İnönü Üniversitesi Turgut Özal Kongre ve Kültür Merkezi’nde “Kadına Yönelik Şiddete İlişkin Farkındalık Eğitimi” gerçekleştirildi. Etkinlik, İnönü Üniversitesi Hemşirelik Fakültesi Doğum, Kadın Sağlığı ve Hastalıkları Hemşireliği Anabilim Dalı tarafından organize edildi. Programa, Malatya Şiddet Önleme ve İzleme Merkezinden (ŞÖNİM) Sosyal Çalışmacı Z. Merve Sizer konuşmacı olarak katıldı.
Etkinliğe, Hemşirelik Fakültesi Dekan Yardımcıları Doç. Dr. Zeliha Cengiz, Dr. Öğr. Üyesi Yeliz Suna Dağ, Doğum, Kadın Sağlığı ve Hastalıkları Hemşireliği Anabilim Dalı Başkanı Prof. Dr. Yurdagül Yağmur, öğretim üyeleri ve öğrenciler katılım sağladı.
Saygı duruşu ve İstiklal Marşı’nın okunmasıyla başlayan programda ŞÖNİM Sosyal Çalışmacısı Z. Merve Sizer, kadına yönelik şiddetin yalnızca bireysel bir sorun olmadığını aynı zamanda toplumsal, kültürel ve etik bir sorumluluk alanı olduğunu vurguladı. Kadınlara yönelik şiddetle mücadelede farkındalığın önemine dikkat çeken Sizer, katılımcılara konuya ilişkin çeşitli bilgiler aktardı.
Sunumunda “Kadına Yönelik Şiddet Nedir? Şiddetle Mücadelede Hangi Kanalları Kullanabiliriz?” başlıklarını ele alan Sizer, katılımcıların aktif olarak dâhil olduğu interaktif bir oturum gerçekleştirdi. “Sessizlik şiddetin dostudur” sloganıyla konuşmasına devam eden Sizer, “Şiddete maruz kaldığımızda ya da çevremizde yaşanan şiddet olaylarına sessiz kalırsak, o şiddetin bir parçası hâline geliriz.
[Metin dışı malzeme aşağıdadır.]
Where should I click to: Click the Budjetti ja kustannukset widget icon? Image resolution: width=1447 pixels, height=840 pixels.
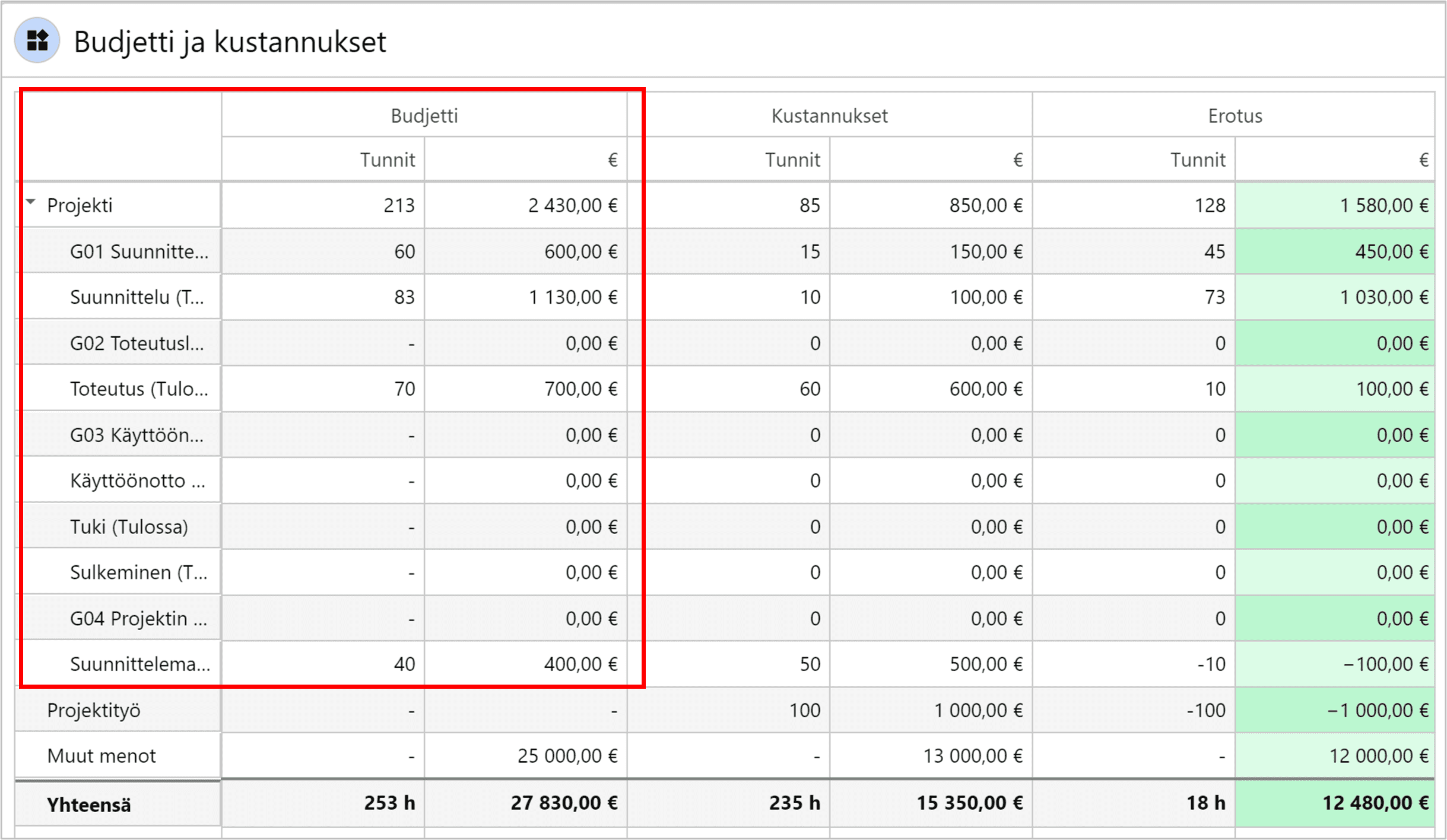coord(37,40)
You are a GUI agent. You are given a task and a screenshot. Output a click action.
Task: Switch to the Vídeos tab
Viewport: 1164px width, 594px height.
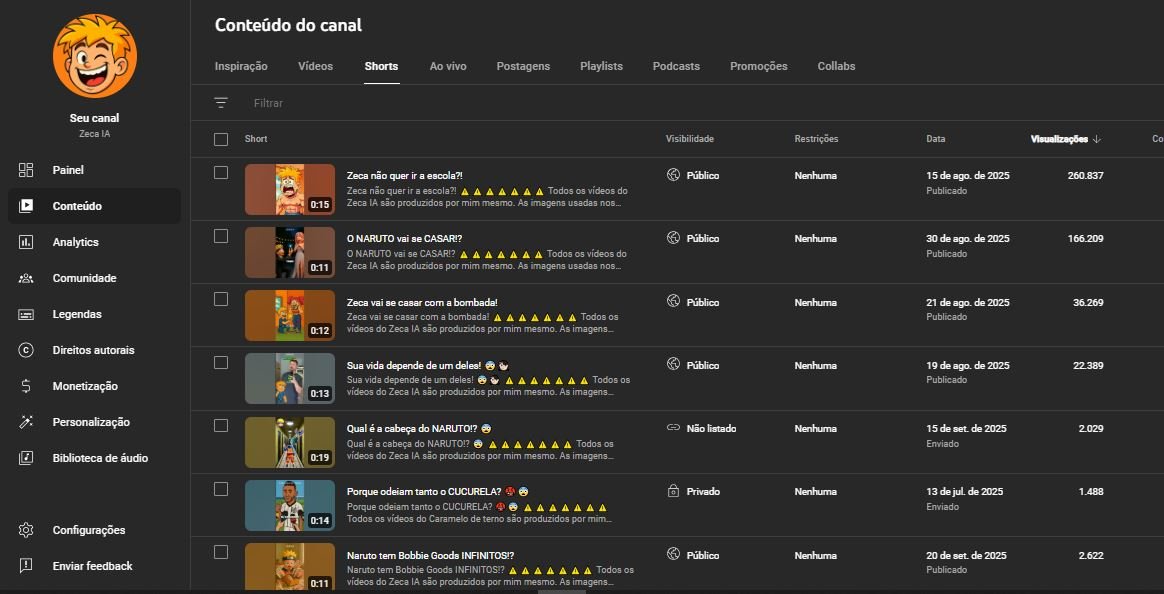click(315, 66)
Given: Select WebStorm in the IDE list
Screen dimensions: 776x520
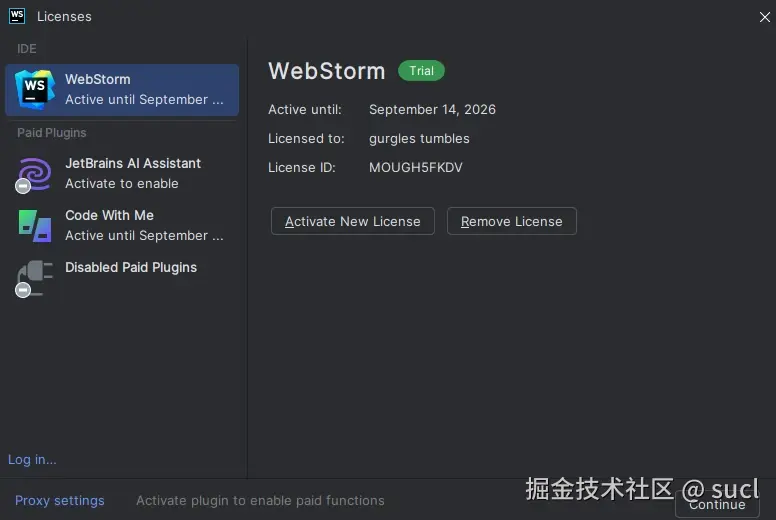Looking at the screenshot, I should click(122, 90).
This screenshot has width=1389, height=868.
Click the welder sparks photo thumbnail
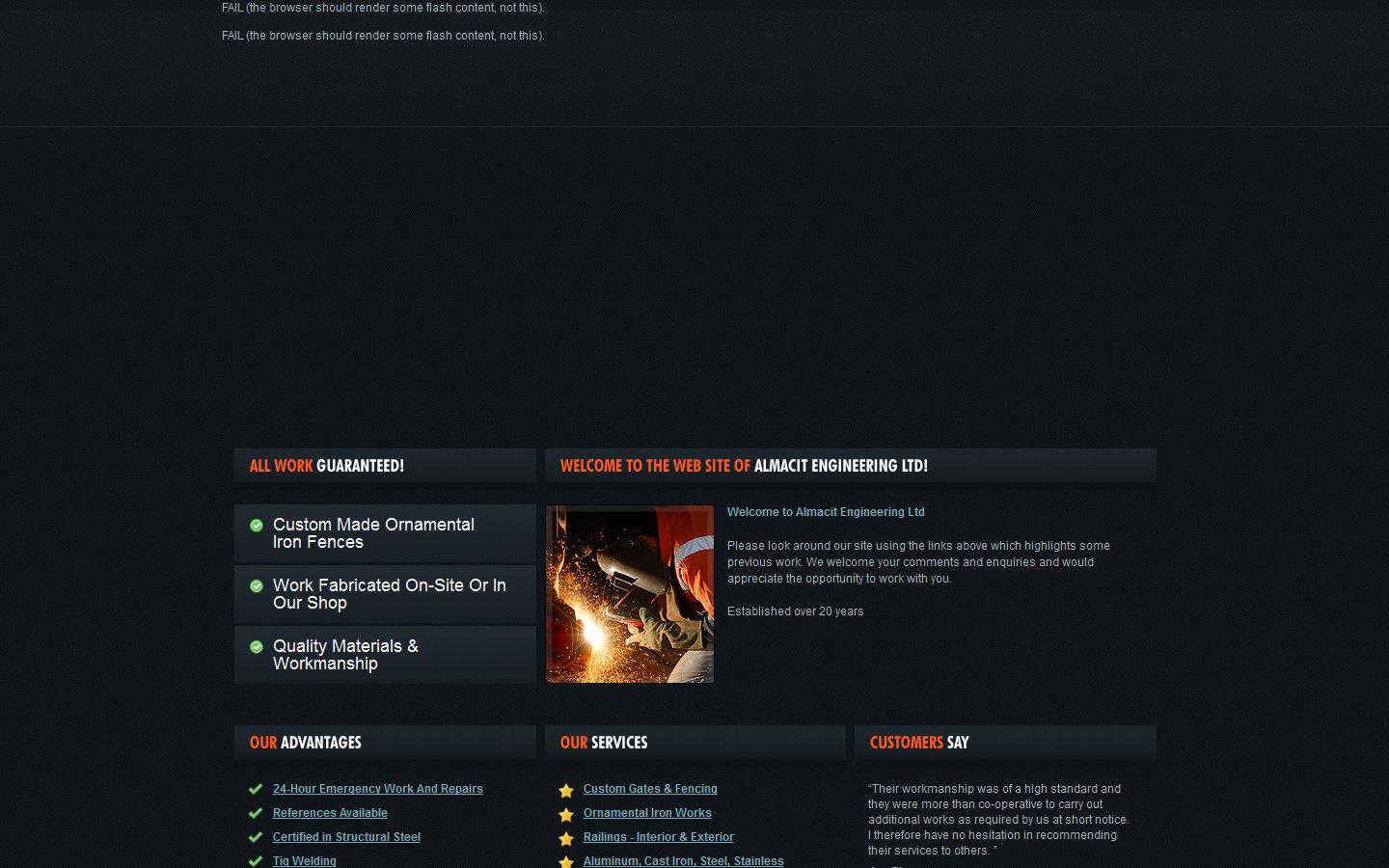tap(630, 594)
Sessiz kalmak, şiddete ortak olmaktır.” ifadelerini kullandı.
“Farkındalık büyük önem taşıyor”
Öğrencilere ve akademisyenlere de seslenen Sizer, “Sizler sahada, hastanelerde, toplumun farklı kesimlerinde görev alacaksınız. Şiddetle mücadelede daha etkin olabilmek için farkındalık büyük önem taşıyor.” diyerek mesleki bilinçlenmenin önemine değindi.
Dünya Sağlık Örgütü verilerinden bahseden Sizer, dünya genelinde her üç kadından birinin yaşamı boyunca fiziksel ya da cinsel şiddete maruz kaldığını, Türkiye’deki oranların da benzer şekilde yüksek olduğunu belirtti. Türkiye İstatistik Kurumu verilerine göre ise İç Anadolu Bölgesi’nde her 10 kadından 4’ünün şiddet gördüğünü ifade eden Sizer, sorunun yalnızca kırsal bölgelerle sınırlı olmadığını kent ve kırsal alanlardaki kadına yönelik şiddet oranlarının birbirine oldukça yakın olduğunu vurguladı.
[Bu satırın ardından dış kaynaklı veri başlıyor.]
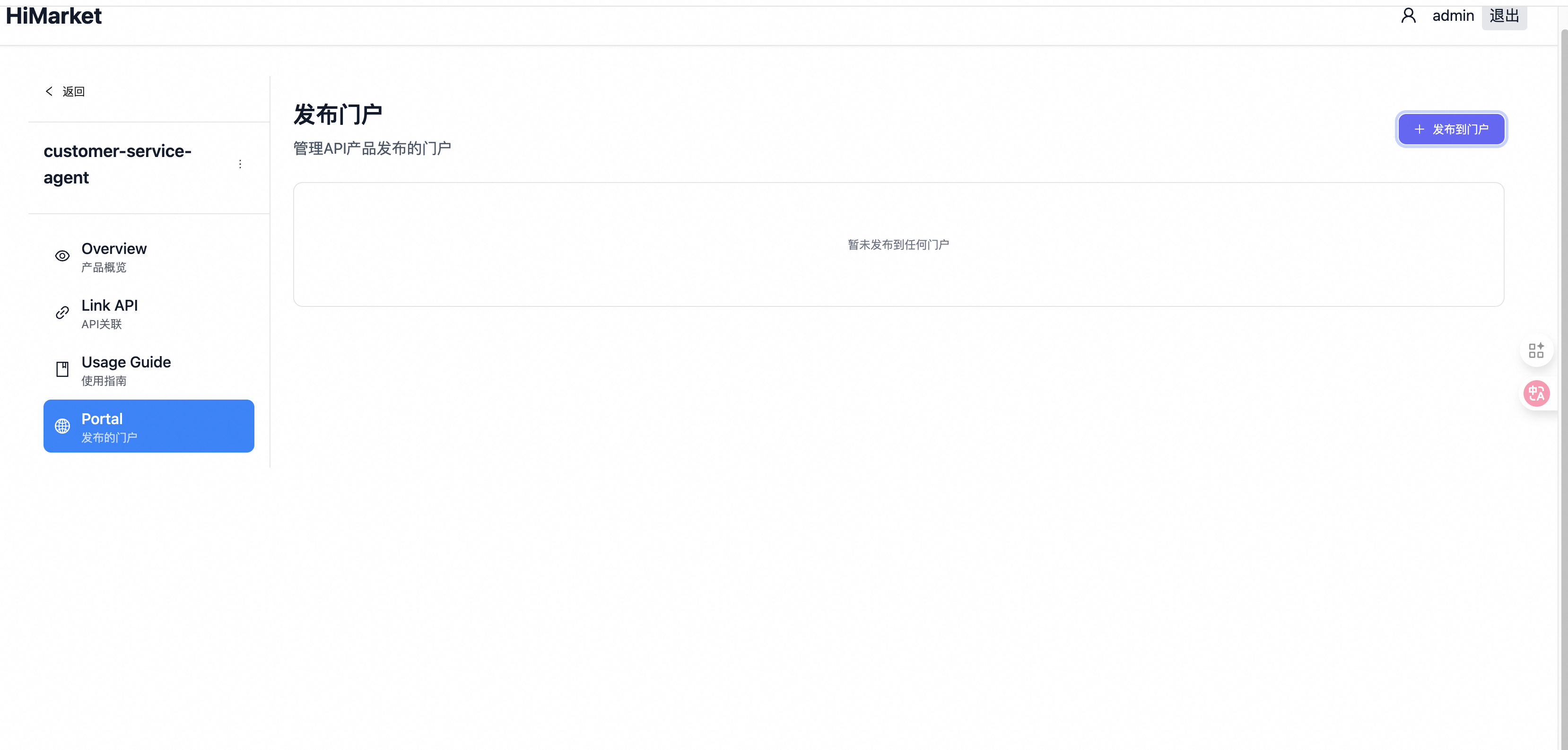
Task: Click the 返回 back link
Action: click(x=65, y=91)
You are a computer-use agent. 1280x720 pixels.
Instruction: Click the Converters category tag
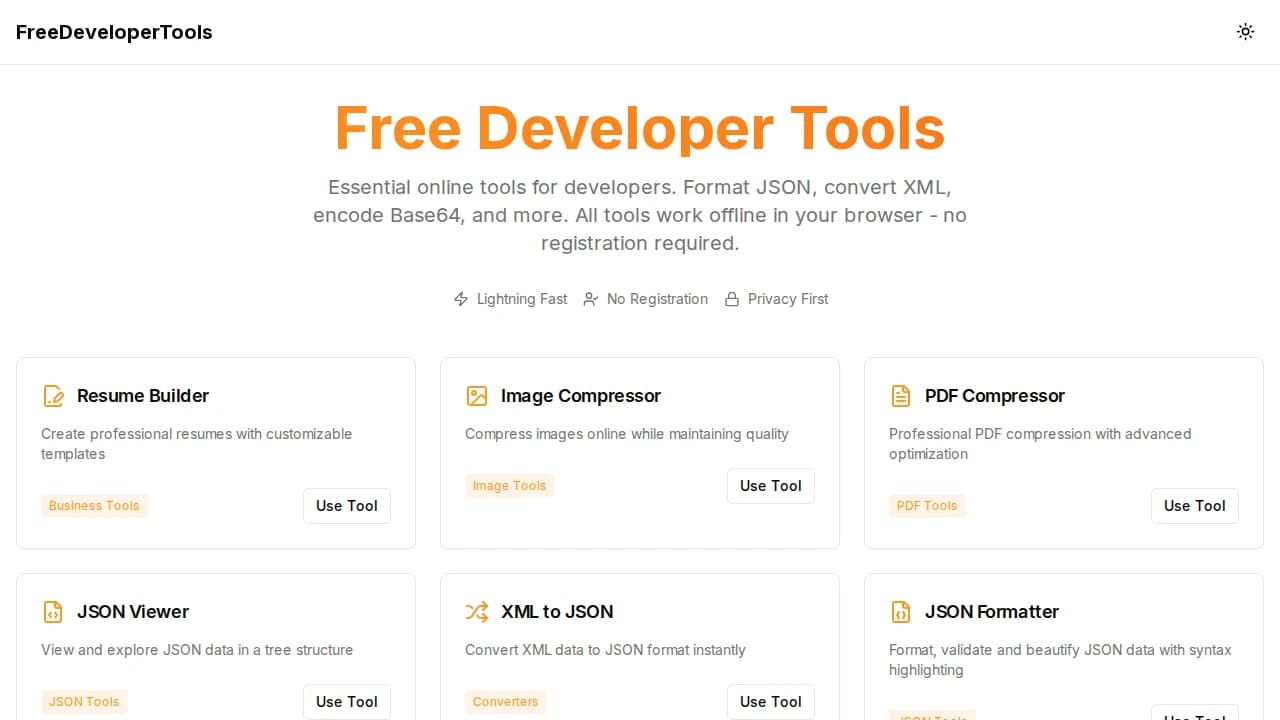[506, 702]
Toplumsal algılara da dikkat çeken Sizer, kültürel kabullerin şiddeti besleyen unsurlar arasında yer aldığını belirtti ve “Bazı kültürel söylemler, örneğin ‘Kızını dövmeyen dizini döver’ gibi ifadeler, şiddeti meşrulaştıran yanlış anlayışlardır. Kadına yönelik şiddet hiçbir şekilde kültürün bir parçası olamaz; insan haklarına aykırı bir suçtur.” dedi.
Konuşmasının sonunda Sizer, şiddete maruz kalan ya da tanık olan kişilerin ŞÖNİM, Kadın Destek Uygulaması (KADES), polis, jandarma veya ALO 183 hattı gibi resmi başvuru kanallarına yönelmeleri gerektiğini belirtti.
Programın sonunda, Prof. Dr. Yurdagül Yağmur tarafından Z. Merve Sizer’e çiçek takdimi yapıldı.